It's hard to give a true read on Anthony Davis, because of the fact he's being held back from contact this spring in an effort to keep the star tailback healthy. Davis is pretty indifferent about the coaches' decision to keep him out of contact. He feels like the inside running drills give him enough of a taste of the hitting to stay fresh, but he understands why the staff wants to protect the nation's leading rusher over the last two seasons combined (3,021 yards). In inside running drills, Davis looks as sharp as ever, making the tough cuts and smart reads that are expected from him, while demonstrating bursts of speed to get through holes. Davis is only getting better, and on a team loaded with talent, Davis is perhaps Wisconsin's best player.

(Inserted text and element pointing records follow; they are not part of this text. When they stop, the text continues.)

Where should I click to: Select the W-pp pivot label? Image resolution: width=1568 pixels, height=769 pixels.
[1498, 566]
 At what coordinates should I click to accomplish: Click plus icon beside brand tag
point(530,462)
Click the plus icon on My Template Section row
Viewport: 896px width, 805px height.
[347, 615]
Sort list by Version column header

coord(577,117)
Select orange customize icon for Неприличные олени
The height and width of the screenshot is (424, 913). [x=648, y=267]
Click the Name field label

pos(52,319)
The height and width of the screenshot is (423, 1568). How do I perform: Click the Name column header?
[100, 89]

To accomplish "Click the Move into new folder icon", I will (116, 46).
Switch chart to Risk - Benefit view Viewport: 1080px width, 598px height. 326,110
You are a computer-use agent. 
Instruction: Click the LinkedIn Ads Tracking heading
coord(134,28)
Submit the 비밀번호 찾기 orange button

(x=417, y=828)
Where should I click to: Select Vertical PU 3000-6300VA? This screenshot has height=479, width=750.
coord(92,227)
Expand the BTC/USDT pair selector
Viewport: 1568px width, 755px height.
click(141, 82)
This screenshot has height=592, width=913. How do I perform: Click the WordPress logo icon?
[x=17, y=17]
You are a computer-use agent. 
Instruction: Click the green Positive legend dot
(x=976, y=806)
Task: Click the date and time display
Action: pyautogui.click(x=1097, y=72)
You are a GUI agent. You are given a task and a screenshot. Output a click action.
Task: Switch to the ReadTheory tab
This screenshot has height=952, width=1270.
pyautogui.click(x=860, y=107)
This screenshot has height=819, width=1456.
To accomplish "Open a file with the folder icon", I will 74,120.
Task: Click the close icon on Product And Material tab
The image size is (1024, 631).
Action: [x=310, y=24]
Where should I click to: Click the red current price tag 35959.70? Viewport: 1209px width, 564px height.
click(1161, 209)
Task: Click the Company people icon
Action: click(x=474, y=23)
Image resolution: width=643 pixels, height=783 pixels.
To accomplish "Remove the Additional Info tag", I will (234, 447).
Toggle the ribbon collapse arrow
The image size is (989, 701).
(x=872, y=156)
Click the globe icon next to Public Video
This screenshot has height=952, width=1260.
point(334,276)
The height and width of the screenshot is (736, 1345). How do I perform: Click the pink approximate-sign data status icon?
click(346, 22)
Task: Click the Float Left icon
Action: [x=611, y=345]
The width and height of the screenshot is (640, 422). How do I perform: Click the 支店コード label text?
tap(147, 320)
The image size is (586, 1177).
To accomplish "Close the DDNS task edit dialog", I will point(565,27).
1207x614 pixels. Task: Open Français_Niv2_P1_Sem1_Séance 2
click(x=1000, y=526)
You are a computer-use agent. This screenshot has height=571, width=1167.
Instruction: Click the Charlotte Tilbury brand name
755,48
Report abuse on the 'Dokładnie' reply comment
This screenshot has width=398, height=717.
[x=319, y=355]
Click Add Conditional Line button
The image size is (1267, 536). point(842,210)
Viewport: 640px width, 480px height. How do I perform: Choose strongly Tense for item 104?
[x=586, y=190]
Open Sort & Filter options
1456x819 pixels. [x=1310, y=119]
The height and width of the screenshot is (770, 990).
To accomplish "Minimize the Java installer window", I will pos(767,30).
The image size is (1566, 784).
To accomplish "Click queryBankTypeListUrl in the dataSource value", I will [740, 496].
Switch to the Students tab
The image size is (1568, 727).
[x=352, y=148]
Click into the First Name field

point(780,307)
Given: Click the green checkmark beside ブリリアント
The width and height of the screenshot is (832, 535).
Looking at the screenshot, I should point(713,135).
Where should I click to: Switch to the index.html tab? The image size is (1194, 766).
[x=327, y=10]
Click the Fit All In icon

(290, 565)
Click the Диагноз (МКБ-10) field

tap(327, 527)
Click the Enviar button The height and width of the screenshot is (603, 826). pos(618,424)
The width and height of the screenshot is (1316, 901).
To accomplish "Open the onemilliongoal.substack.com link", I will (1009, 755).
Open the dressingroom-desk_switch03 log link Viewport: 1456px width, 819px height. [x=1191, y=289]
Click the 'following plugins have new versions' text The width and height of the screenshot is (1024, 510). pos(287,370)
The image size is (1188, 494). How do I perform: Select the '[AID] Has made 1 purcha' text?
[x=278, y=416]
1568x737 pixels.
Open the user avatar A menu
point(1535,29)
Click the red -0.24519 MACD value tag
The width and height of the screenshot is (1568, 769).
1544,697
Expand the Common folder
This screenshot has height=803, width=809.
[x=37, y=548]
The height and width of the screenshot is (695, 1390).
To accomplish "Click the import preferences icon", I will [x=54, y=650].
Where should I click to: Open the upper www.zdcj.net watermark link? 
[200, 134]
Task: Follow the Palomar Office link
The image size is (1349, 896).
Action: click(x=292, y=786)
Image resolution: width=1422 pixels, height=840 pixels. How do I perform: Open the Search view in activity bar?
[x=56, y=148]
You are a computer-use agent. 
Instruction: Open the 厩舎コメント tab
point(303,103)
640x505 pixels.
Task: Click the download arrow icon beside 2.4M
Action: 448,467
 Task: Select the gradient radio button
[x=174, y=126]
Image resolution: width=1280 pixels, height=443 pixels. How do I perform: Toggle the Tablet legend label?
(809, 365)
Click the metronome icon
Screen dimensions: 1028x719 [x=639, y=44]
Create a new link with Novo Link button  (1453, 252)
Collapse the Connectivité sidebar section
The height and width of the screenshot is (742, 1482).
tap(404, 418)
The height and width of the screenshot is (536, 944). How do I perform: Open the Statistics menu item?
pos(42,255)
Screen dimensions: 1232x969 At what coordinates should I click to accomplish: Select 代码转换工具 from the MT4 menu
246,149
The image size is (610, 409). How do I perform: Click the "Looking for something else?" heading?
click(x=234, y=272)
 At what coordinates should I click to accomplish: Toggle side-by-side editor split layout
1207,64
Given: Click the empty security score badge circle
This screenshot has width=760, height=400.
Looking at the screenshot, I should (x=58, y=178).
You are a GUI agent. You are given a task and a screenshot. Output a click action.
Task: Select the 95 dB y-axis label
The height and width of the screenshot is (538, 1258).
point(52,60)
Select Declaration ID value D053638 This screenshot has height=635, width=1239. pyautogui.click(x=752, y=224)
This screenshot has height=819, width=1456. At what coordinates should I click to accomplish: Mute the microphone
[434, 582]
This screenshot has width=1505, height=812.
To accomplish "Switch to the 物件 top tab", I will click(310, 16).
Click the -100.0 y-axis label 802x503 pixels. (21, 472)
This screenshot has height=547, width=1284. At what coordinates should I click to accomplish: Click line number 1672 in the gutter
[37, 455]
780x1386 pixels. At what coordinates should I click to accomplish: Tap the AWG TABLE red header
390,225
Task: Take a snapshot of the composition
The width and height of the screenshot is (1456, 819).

- There have been a lot of questions about Dwayne Smith, and his role in this offense. In the majority of the nation's Division I football programs, Smith would be the starting tailback. His contributions last season might have been overlooked, in that a true freshman came in and performed admirably and consistently at a very tough position to do so. Smith will be used in the same backfield as Davis on many occasions, giving the Badgers a two-headed monster that defensive coordinators are going to have a lot of sleepless nights preparing for. Smith's conditioning is second-to-none in the Badger program (I hope he's not planning on competing against me in this weekend's Mr. Wisconsin) and his intelligence is well-documented.
- At the same time, it's going to be awfully difficult to keep Booker Stanley off the field. Whenever somebody comes to a UW practice that isn't familiar with the team, the question is almost always asked, "Who is No. 32?" The reporter from Sports Illustrated asked me that yesterday, wondering about the redshirt freshman who always sticks out because of his combination of speed, power and explosiveness. Stanley will likely be a great back someday. He will be on the field this season in some capacity, but with Davis and Smith ahead of him, it might take time for him to really make a huge splash in the program.
- Phillip Fuller is another back that could make an impact down the road. Whether he has fully recovered from his horrible injury suffered nearly two years ago, only he knows. But he certainly has shown some promise during spring practice. He is not at the level of Davis, Smith and Stanley, but it would be unfair to expect that out of him at this point. With a year of seasoning in the Badger program, going through the grind of fall camp and the week-to-week preparation throughout his freshman season, he could develop into a solid option in the backfield.
- Jerone Pettus could once again be a victim of numbers this season. Unfortunately, in the very limited opportunities Pettus had last season, he did not do anything to help his cause. His job as a kick returner will probably not be there this fall, with more explosive options available to Special Teams Coach Brian Murphy. But Pettus continues to work hard, and hopefully he will have some opportunities to prove himself once again. He has worked as hard as anyone in the program to get better. But the talent ahead of him on the depth chart might be too much to overcome.
- Aaron Niay has been a great contributor to the scout team, and he continues to give the defense a good look every practice. While Davis sits out the contact, Niay takes the brunt of the No. 1 defense's punishment in live hitting situations. He is one of those hard-working walk-ons that help everyone get better on a daily basis.